Statistical distribution of the randomly generated starting models by PSO. The average data distance (a), the standard deviation (b) and the minimum data distance (c) of the solution candidates at initialization

Then each solution candidate is refined according to Eqs. (10), (11) in 100 iteration steps and then the algorithm is switched to a linearized optimization phase to find the solution of the inverse problem in 15 more iteration steps. The data distance converges to the optimal value in all 10 independent runs (Fig. 8), which concurs with the findings that metaheuristic methods can be effectively applied to eliminate the starting model dependence of inverse problems (Pace et al. 2019).

Fig. 8
figure 8

Convergence plots of the PSO-initialized interval inversion procedure for 10 independent program runs

It is our experience that once the data distance is adequately small (~ 15%), the optimization can be continued by a faster linearized algorithm to find the final solution of the series expansion coefficients without trapping in a local minimum.

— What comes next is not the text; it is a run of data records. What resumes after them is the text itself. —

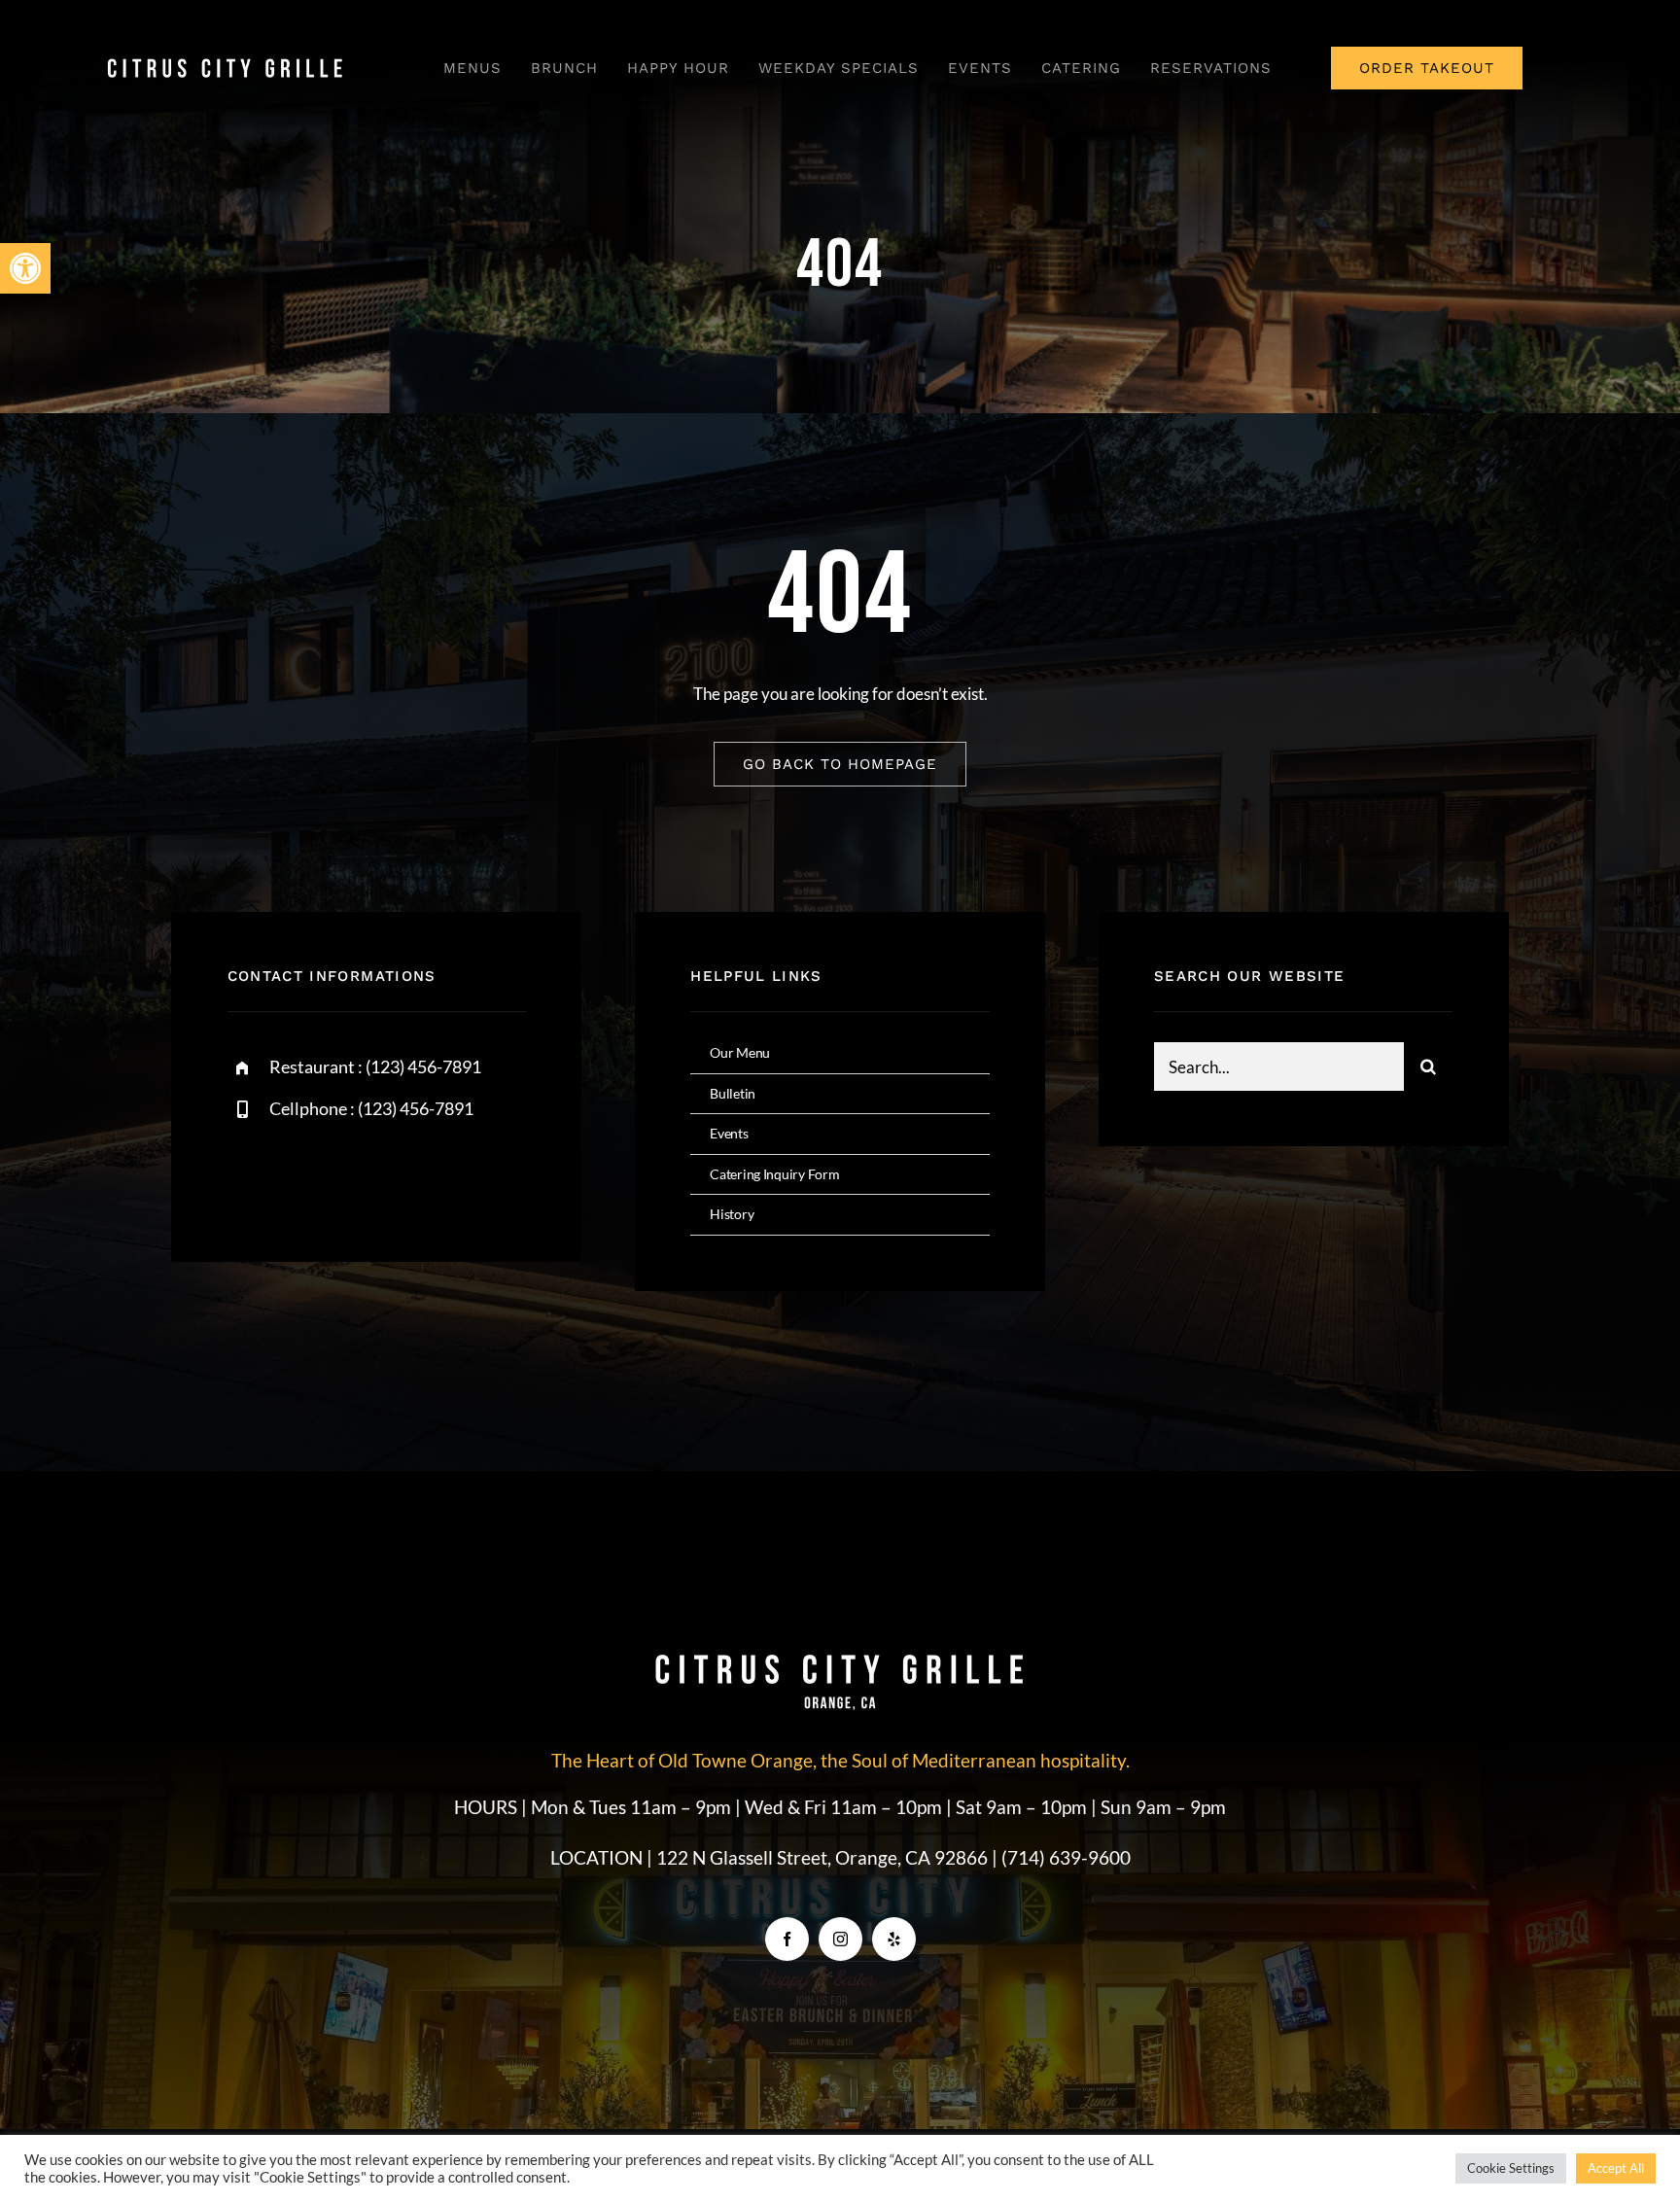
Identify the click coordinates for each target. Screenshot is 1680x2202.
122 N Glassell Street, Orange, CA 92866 (824, 1857)
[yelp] (894, 1939)
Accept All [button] (1616, 2168)
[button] (25, 268)
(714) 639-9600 (1066, 1857)
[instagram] (356, 1176)
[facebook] (249, 1176)
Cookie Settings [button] (1511, 2168)
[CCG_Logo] (225, 62)
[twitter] (303, 1176)
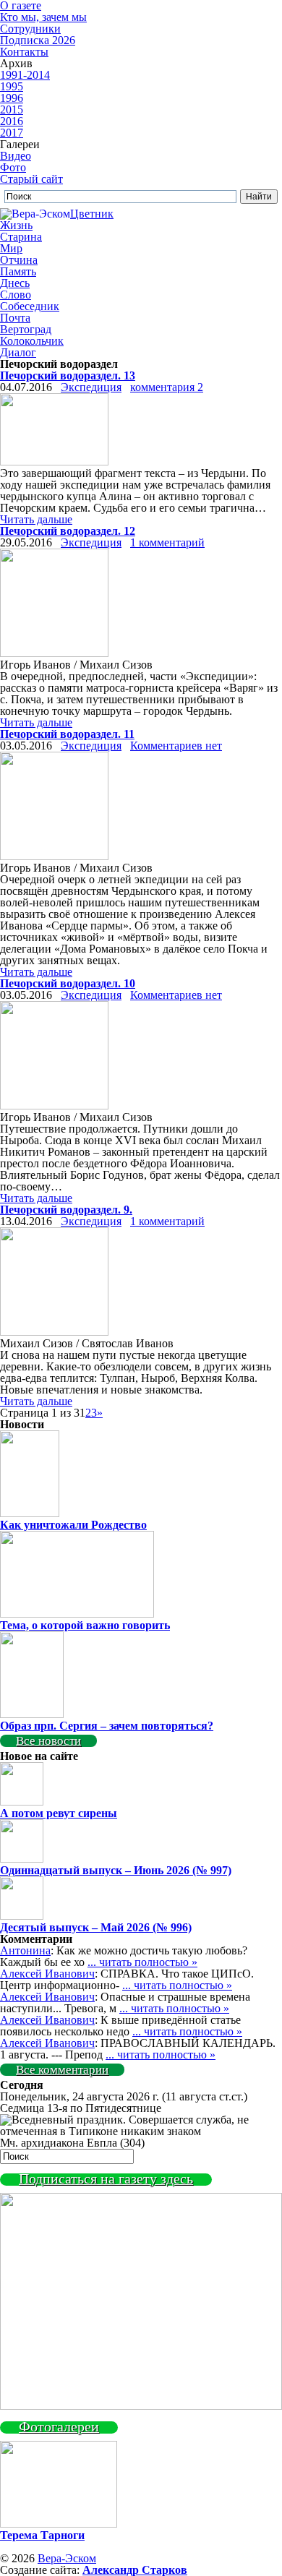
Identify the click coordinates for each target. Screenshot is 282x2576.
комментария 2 (166, 387)
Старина (21, 237)
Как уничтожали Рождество (73, 1525)
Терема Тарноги (42, 2535)
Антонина (25, 1950)
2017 (11, 132)
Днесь (15, 283)
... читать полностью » (142, 1962)
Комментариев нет (176, 745)
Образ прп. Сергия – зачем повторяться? (106, 1726)
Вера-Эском (67, 2558)
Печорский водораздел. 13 (67, 375)
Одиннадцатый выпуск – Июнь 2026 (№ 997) (115, 1870)
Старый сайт (31, 179)
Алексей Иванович (47, 1973)
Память (18, 271)
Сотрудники (30, 28)
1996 (11, 98)
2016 (11, 121)
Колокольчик (32, 341)
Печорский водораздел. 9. (66, 1209)
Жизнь (16, 225)
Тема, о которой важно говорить (85, 1625)
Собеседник (29, 306)
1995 (11, 86)
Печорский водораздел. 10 (67, 983)
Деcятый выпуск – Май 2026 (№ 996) (96, 1927)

Here the average data distance reached at the end of the procedure is 5.22% with a standard deviation of only 0.0027%. This proves the applicability and the effectiveness of the suggested hybrid method for solving the wireline logging inverse problem. However, since PSO is a metaheuristic, the presented method could be applied to a wide range of optimization problems where setting an initial model is problematic, e.g., a similar two-step process was effectively applied for full-waveform inversion, where very fast simulated annealing was combined with a conventional gradient-based method (Datta and Sen 2016).

7 Conclusions

The suggested PSO-based metaheuristic approach for solving the series expansion-based interval inversion of well log data proves to be quick and effective. The starting model dependence of the procedure is virtually eliminated by PSO and the switch to the linearized DLSQ method near the optimum greatly reduces the runtime of the inversion and allows for the calculation of estimation errors. It is shown that the factor analysis derived shale volume can be successfully incorporated into the interval inversion method to increase its data-to-unknowns ratio, and thus improving the estimation accuracy of the estimated petrophysical parameters. Factor analysis was also improved by the use of the highly adaptive PSO method. A 56.3% increase in the overdetermination ratio results in a 9.2% improvement in the estimation accuracy of porosity, 33.9% improvement of water saturation in the virgin zone and 30.6% improvement of the water saturation in the flushed zone. These parameters are the basis for calculating movable hydrocarbons, therefore their most reliable estimation is of crucial importance. The increased overdetermination ratio also gives the possibility to automatically estimate the value of some zone parameters within inversion, while still maintaining a good level of resolution of the estimated model parameters. The suggested procedure to increase the overdetermination of the well logging inverse problem might be very effectively used for unconventional reservoirs where multi-mineral models need to be built and therefore the number of unknowns is considerably higher than in case of conventional reservoirs.